A hard foundation without software - culture before technology

All of the technical frameworks, regulatory requirements and governance structures discussed across the preceding dimensions rest, in Philipp’s analysis, on a foundation that has nothing to do with software.

And his starting point for the question is characteristically precise. “Before I answer,” he says, “it’s important to clarify that we never discuss details from individual client projects neither within the Porsche ecosystem nor with any of the many global manufacturers we support. However, what we can share are the patterns and lessons we see across industries when helping organisations build cybersecurity resilience in manufacturing.

“The most important lesson is that true resilience starts with culture, not technology. In many plants, cybersecurity is still perceived as a slowdown or a blocker. But when employees understand that cybersecurity protects not only the product but also the company and ultimately their own jobs, the mindset shifts.”

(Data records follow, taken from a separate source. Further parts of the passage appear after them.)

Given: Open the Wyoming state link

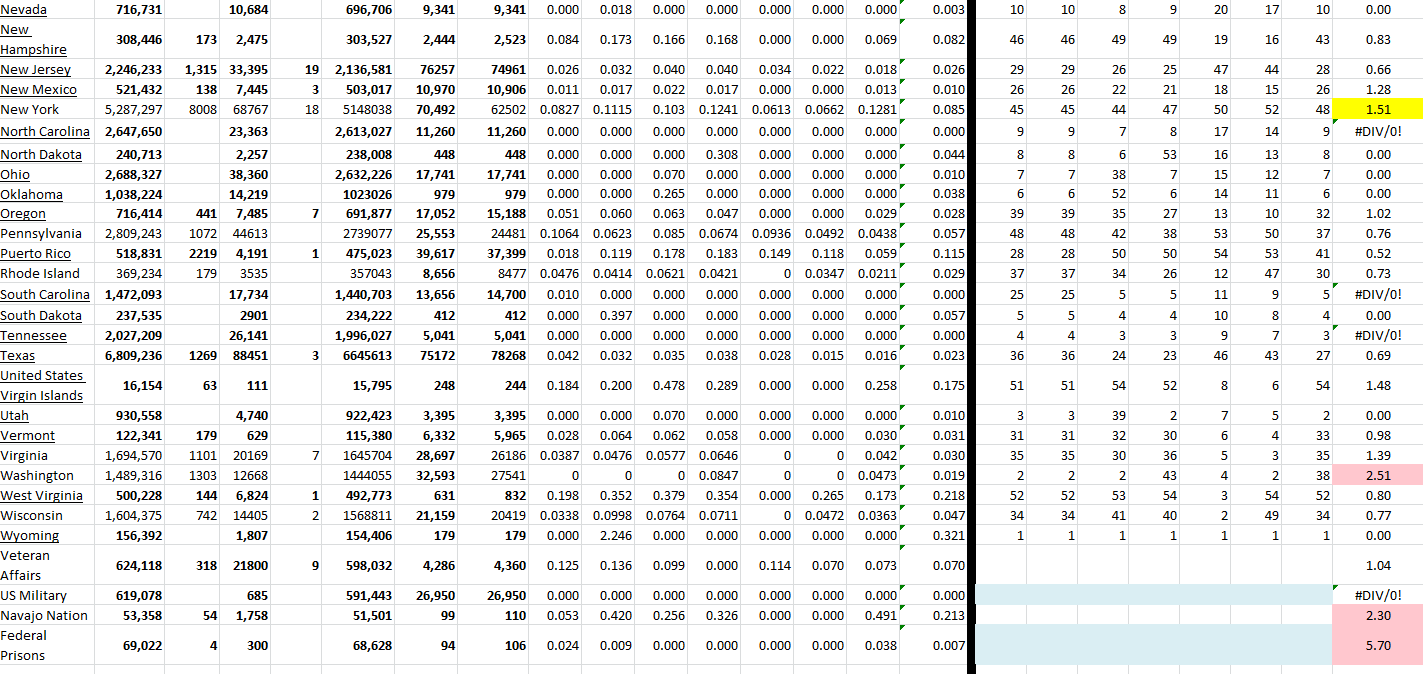Looking at the screenshot, I should pos(29,536).
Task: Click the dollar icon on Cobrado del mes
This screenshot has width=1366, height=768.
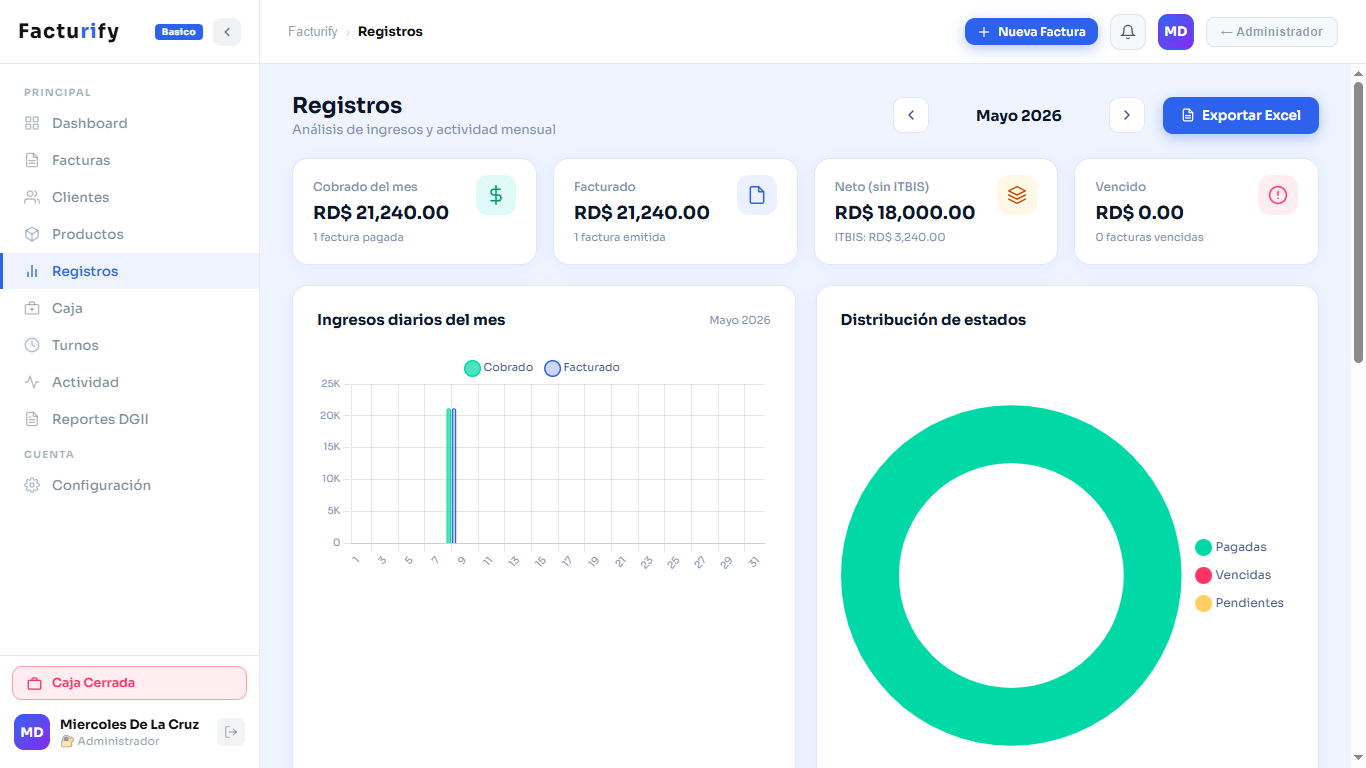Action: tap(496, 195)
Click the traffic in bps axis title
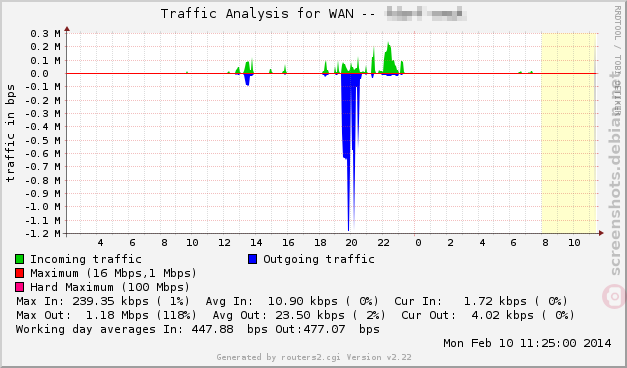Image resolution: width=627 pixels, height=368 pixels. (x=10, y=133)
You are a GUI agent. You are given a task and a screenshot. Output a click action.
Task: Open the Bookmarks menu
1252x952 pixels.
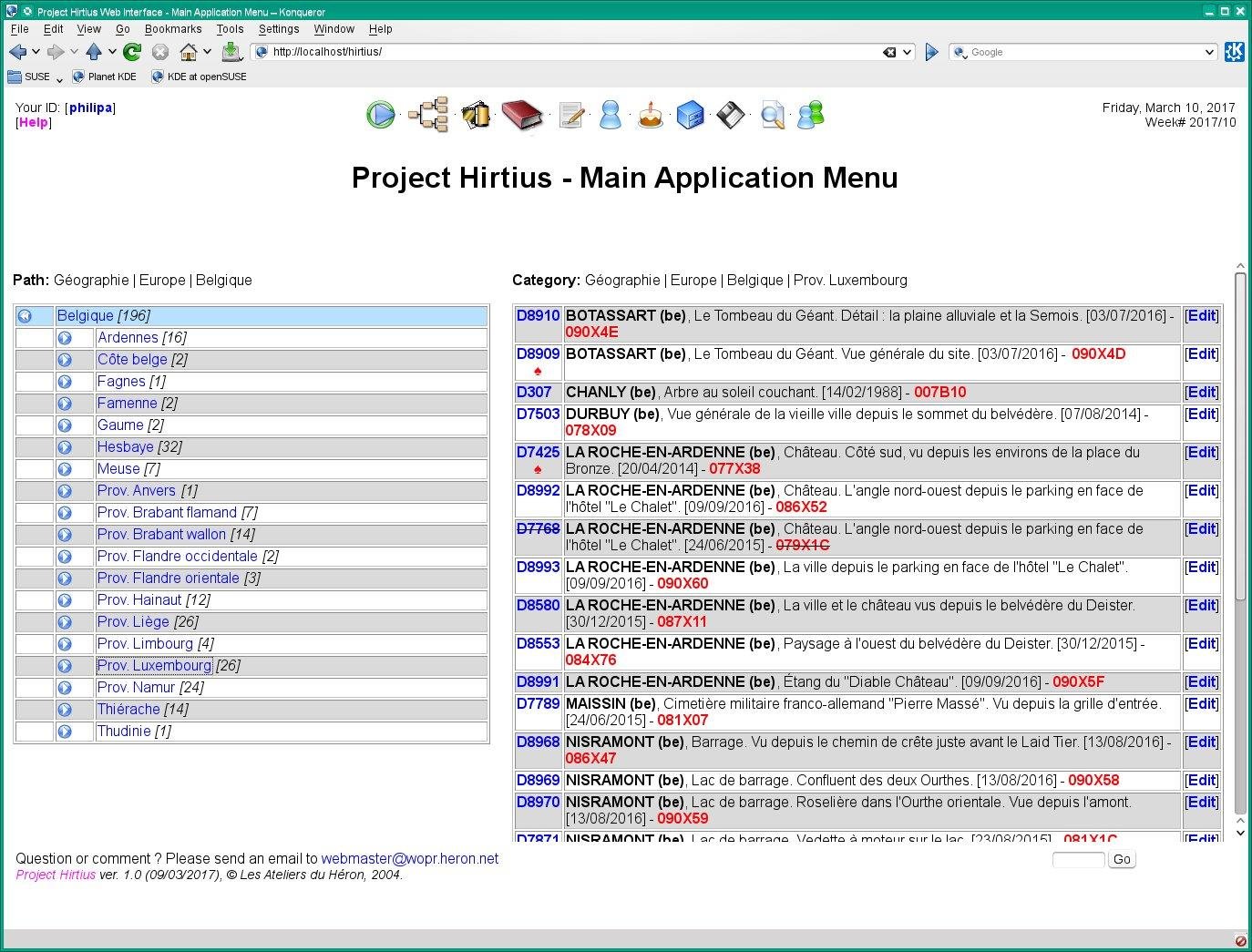(173, 28)
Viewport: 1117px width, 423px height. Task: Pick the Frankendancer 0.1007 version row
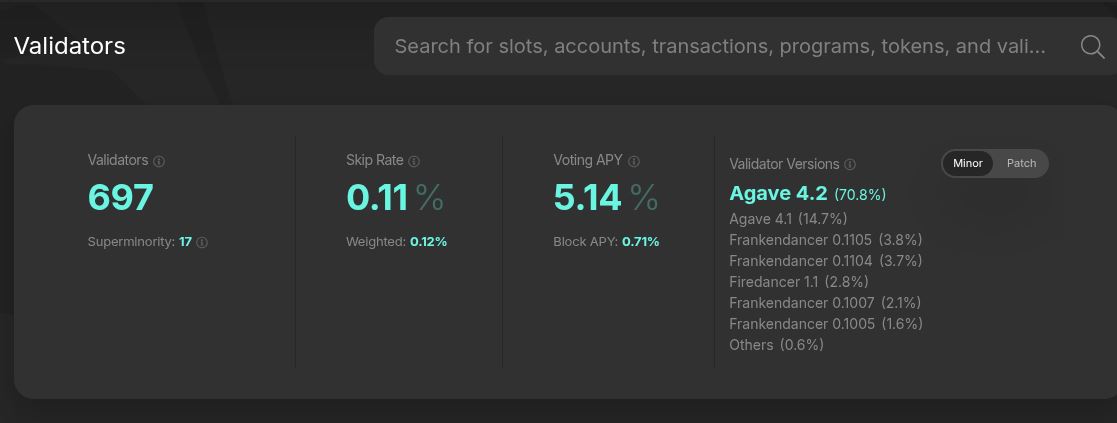pyautogui.click(x=825, y=303)
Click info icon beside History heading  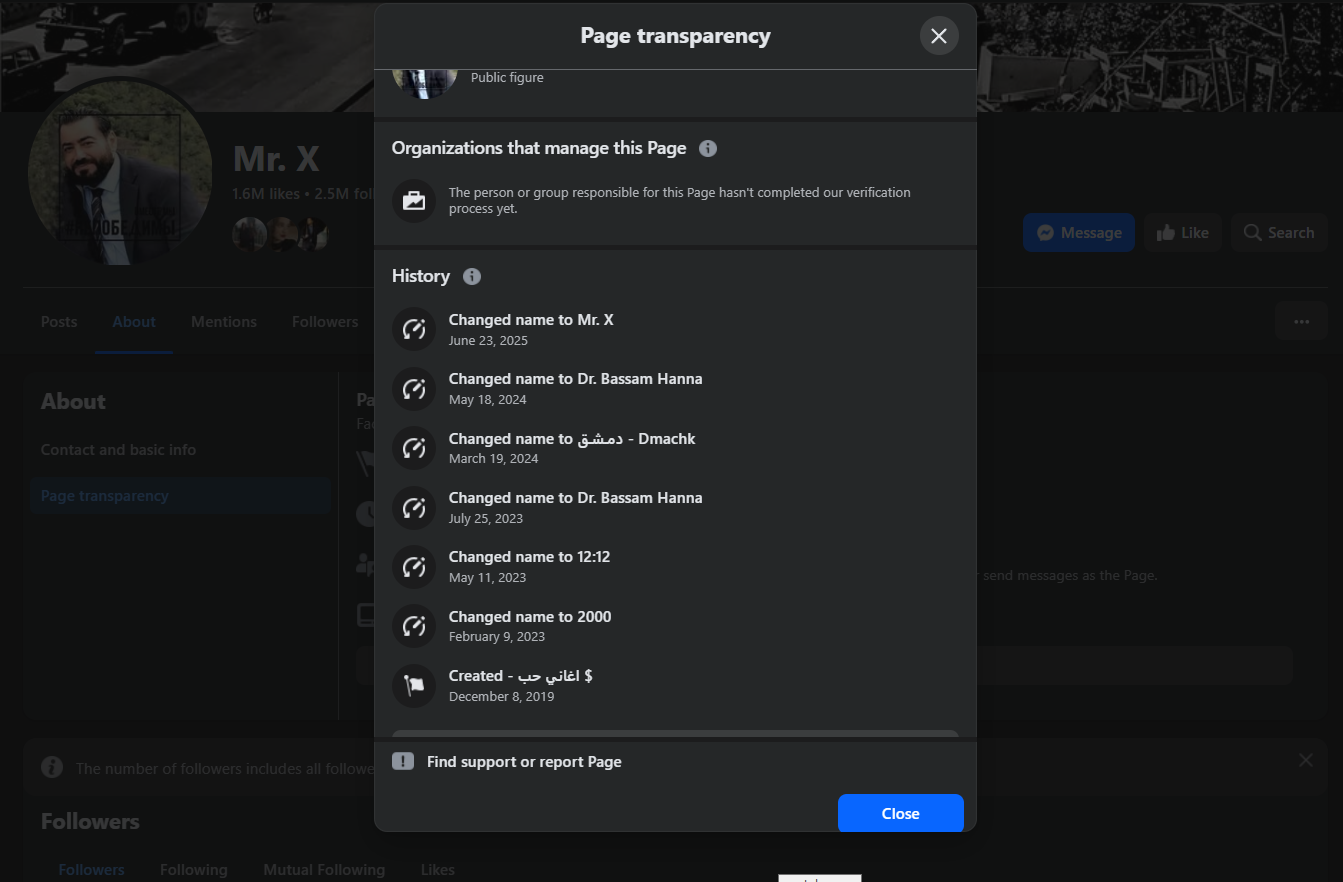tap(472, 276)
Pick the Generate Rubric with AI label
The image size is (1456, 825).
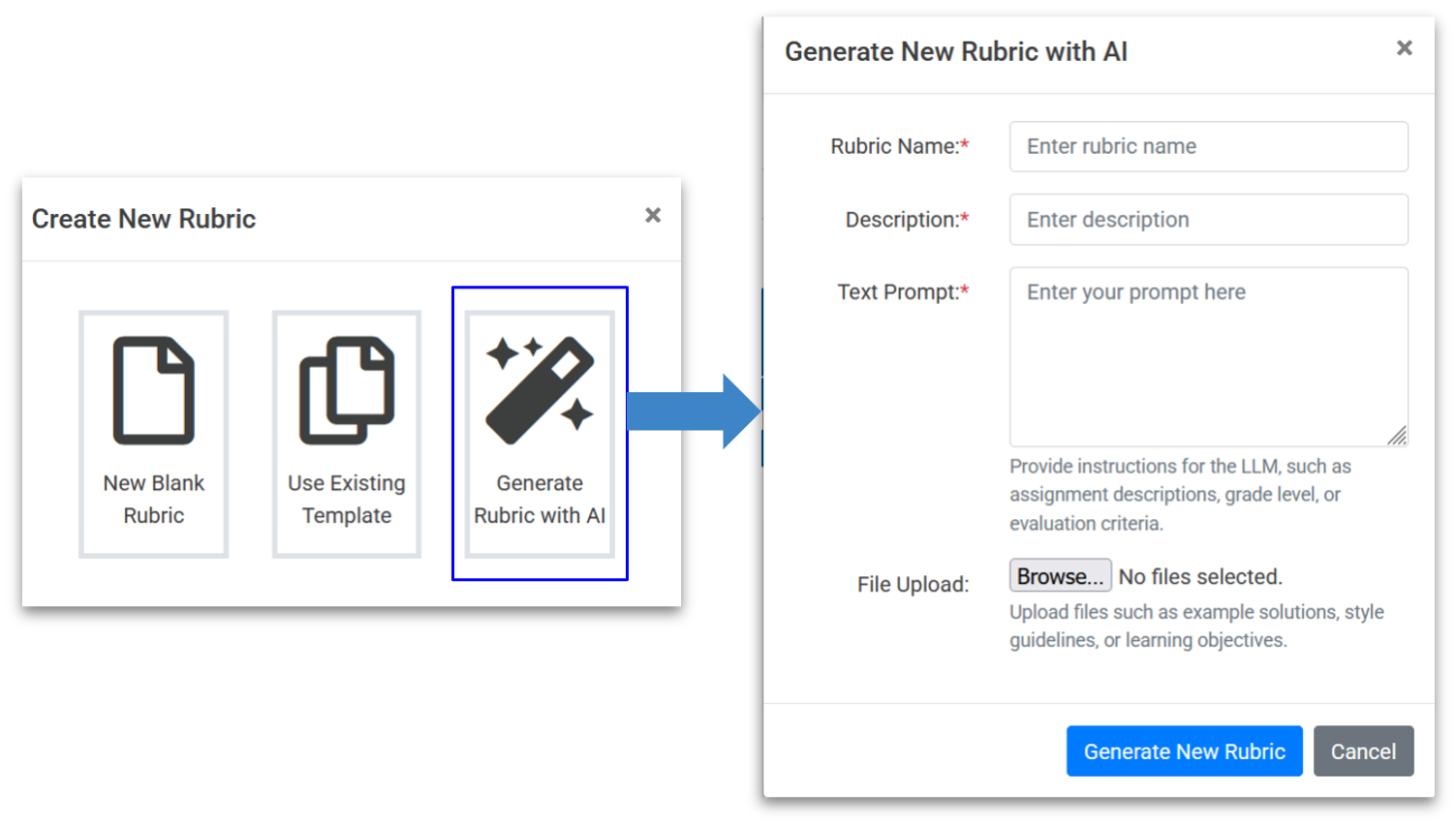[x=540, y=499]
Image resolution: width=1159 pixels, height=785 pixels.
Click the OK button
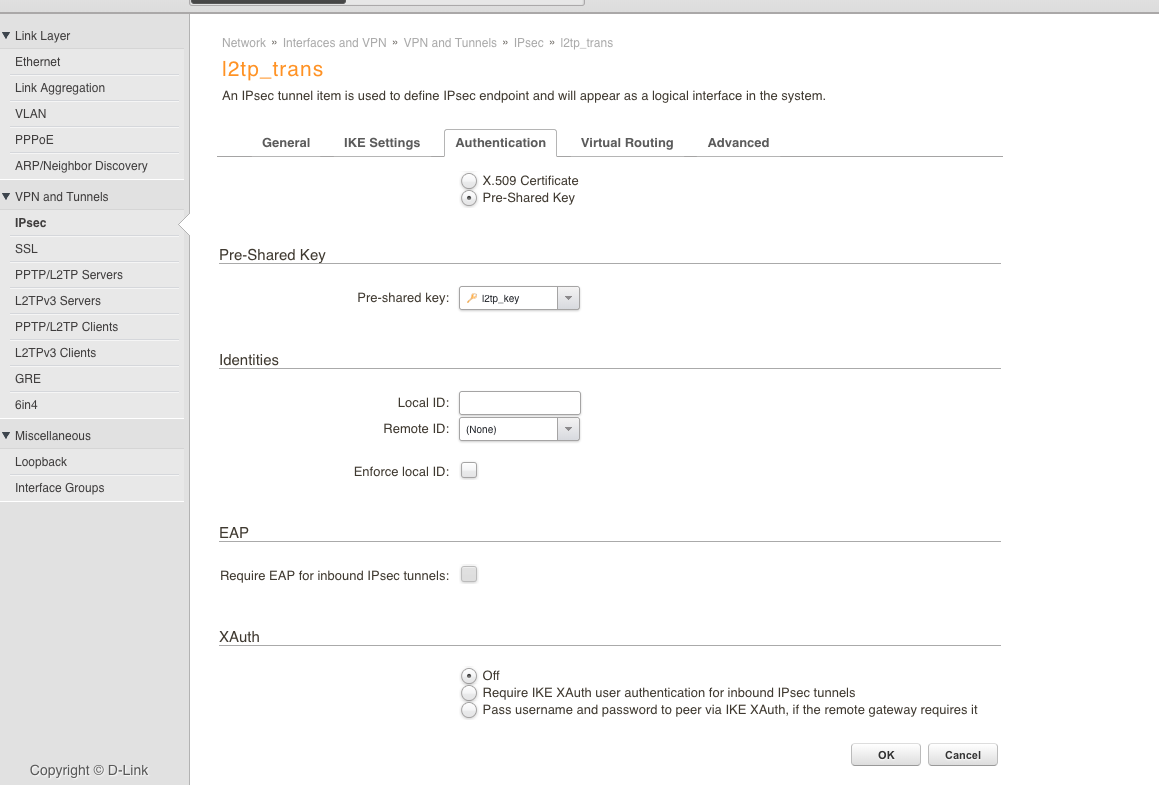886,755
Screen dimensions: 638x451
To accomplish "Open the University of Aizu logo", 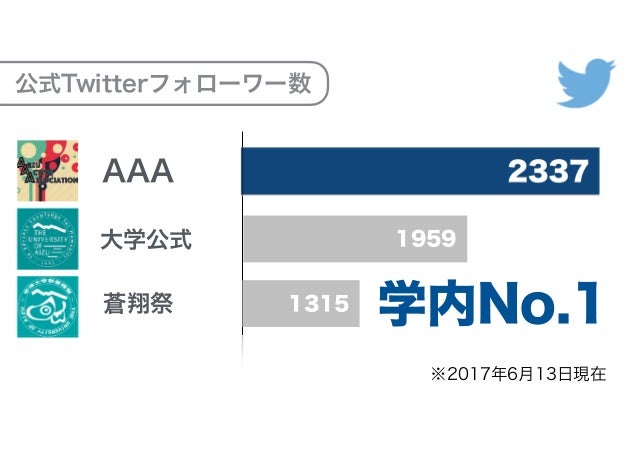I will pos(48,239).
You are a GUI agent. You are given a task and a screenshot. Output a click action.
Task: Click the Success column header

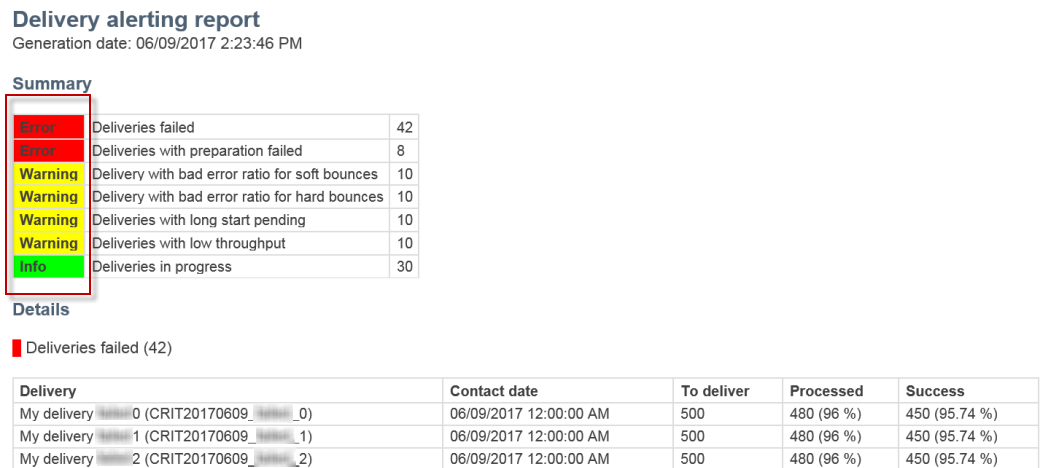[935, 391]
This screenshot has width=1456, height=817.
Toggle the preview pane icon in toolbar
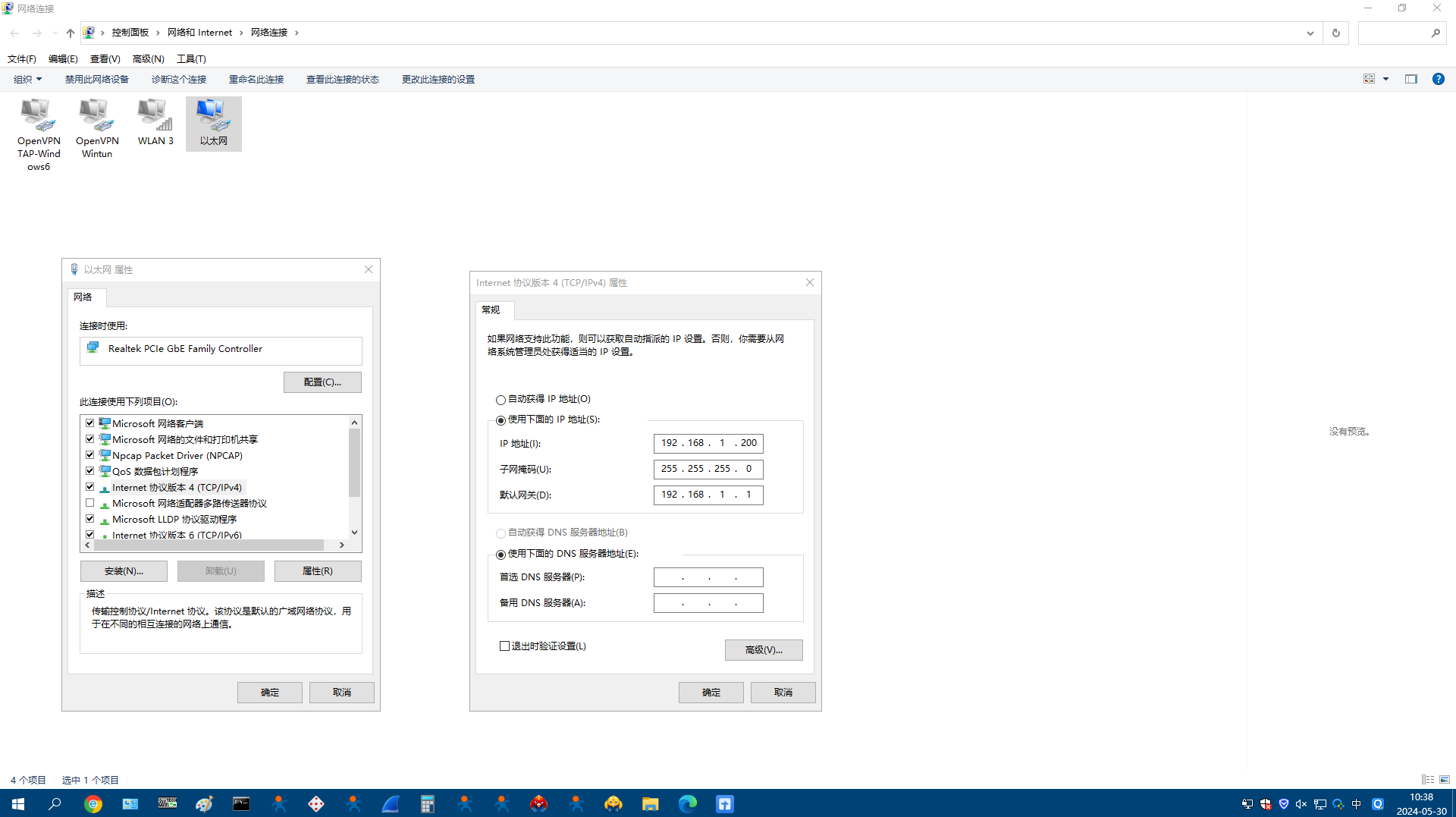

“A security-first culture requires transparency: measures must be explained clearly, independently verified, and vulnerabilities must be handled openly. Security risks arise from mistakes, technical or human, and discovering them should trigger a positive reaction, not fear of consequences. Every identified weakness is one less entry point for attackers.”

When people feel safe to speak up and take ownership, that’s when a security-first culture is truly taking hold across global manufacturing sites

Bodo Philipp, CEO, MHP Consulting UK

And clearly, the organisational dividend, when this cultural shift is achieved, extends across every technical domain. “When this mindset is visible in both management and the workforce,” he says, “all other measures like governance frameworks, secure engineering practices, incident response and supplier integration, become far more effective.”

The metrics for confirming that culture has genuinely shifted are, in Philipp’s view, concrete and observable.

He says that measuring whether this works is straightforward, since what will emerge will be fewer unreported incidents, faster detection times, more proactive vulnerability disclosures from employees, and a noticeable increase in cross-functional engagement in cybersecurity topics. “When people feel safe to speak up and take ownership,” he says, “that’s when a security-first culture is truly taking hold across global manufacturing sites.”

For an industry accustomed to measuring resilience in uptime percentages and output rates, the argument that culture is the root variable in cybersecurity may require some adjustment. But given the speed and scale at which the attack surface is expanding, carmakers who wait for regulation to force the conversation are likely to find that the cost of delay has already been paid somewhere else on the plant floor.